_Task to carry out_:
Using the records below, repeat exactly the lines from the one holding "The width and" through the one holding "Image resolution: width=588", both ends included, and no others.

== Segment start ==

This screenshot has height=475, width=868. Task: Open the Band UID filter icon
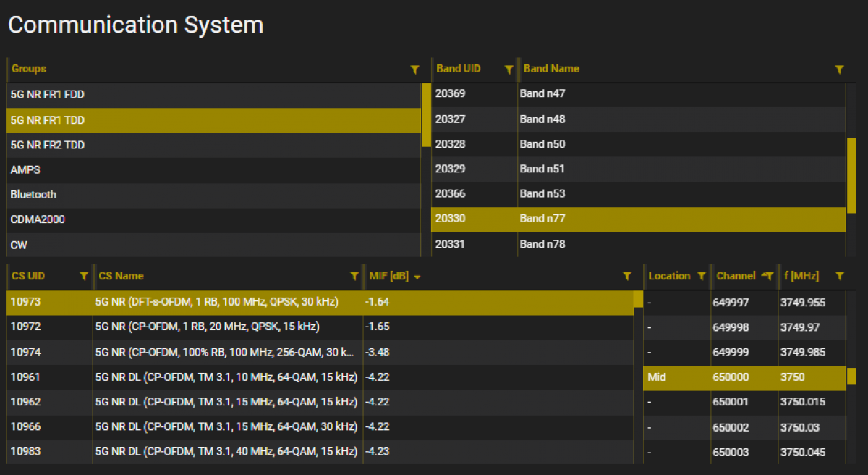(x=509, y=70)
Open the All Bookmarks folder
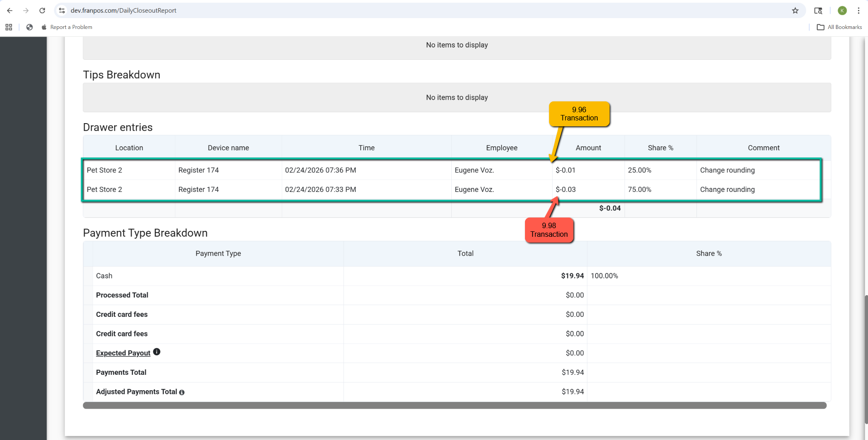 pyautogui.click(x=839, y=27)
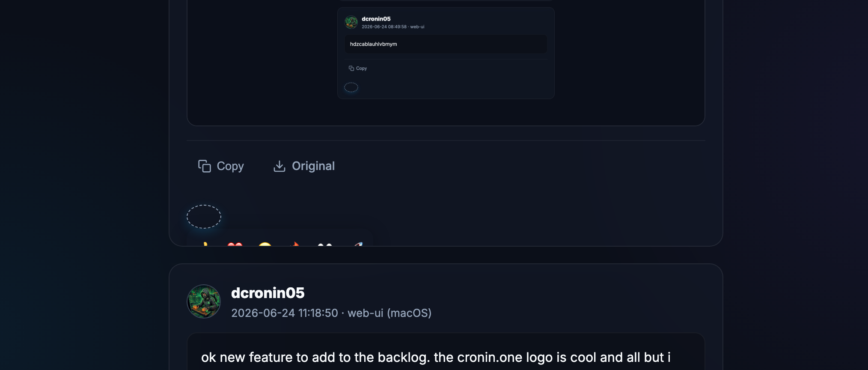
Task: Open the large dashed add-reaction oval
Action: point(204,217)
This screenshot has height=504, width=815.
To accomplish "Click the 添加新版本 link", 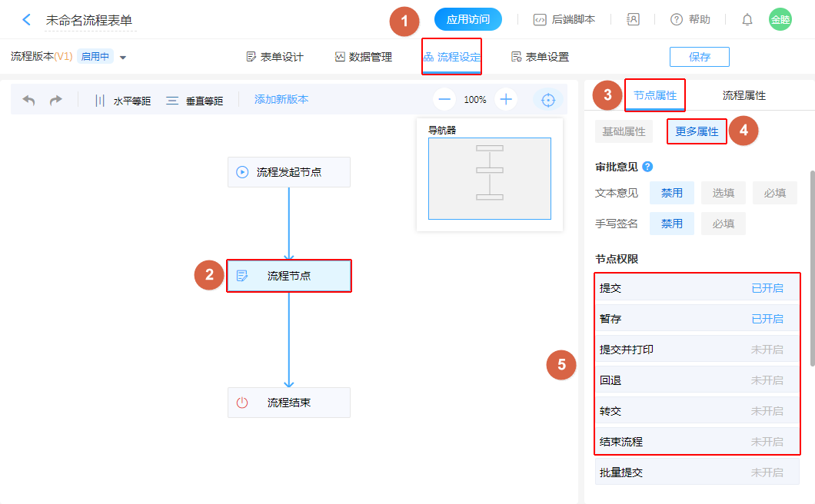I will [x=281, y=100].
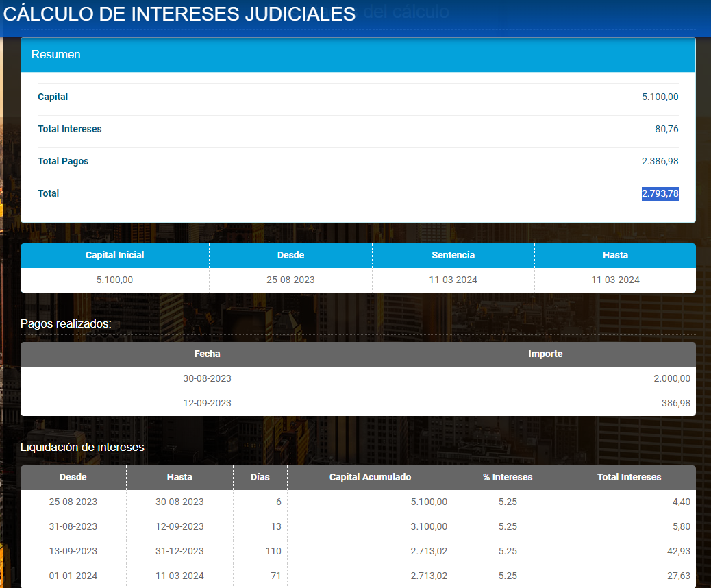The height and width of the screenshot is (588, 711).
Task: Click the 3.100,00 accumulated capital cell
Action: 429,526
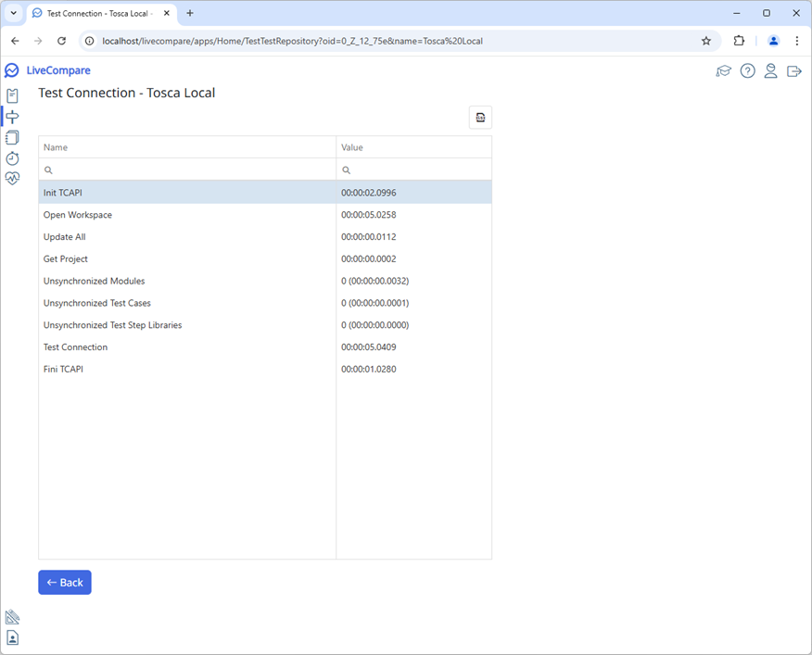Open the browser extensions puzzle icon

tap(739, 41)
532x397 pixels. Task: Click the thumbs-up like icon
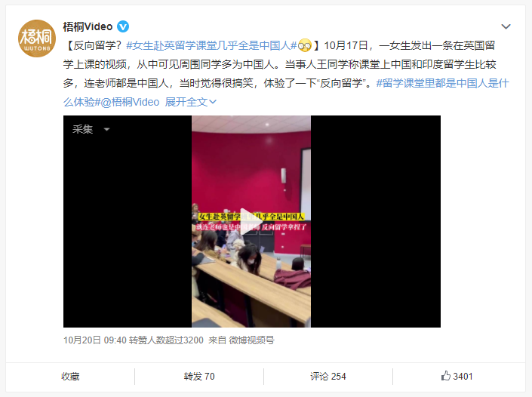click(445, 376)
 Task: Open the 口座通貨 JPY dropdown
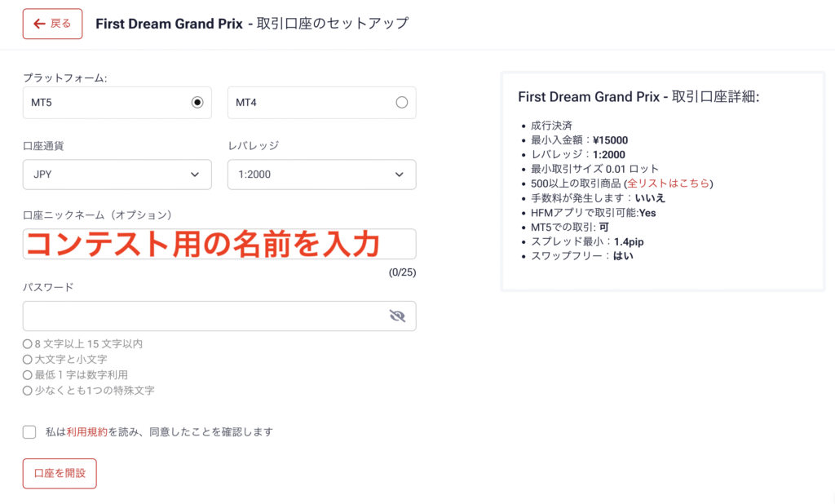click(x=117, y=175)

== Segment end ==
== Segment start ==

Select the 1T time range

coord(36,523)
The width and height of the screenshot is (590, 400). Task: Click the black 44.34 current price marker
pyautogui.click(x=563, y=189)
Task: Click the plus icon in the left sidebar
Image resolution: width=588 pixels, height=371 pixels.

== Segment end ==

_Task answer_:
The width and height of the screenshot is (590, 400). Task: Click the black 44.34 current price marker
pyautogui.click(x=563, y=189)
Task: Click the plus icon in the left sidebar
Image resolution: width=588 pixels, height=371 pixels.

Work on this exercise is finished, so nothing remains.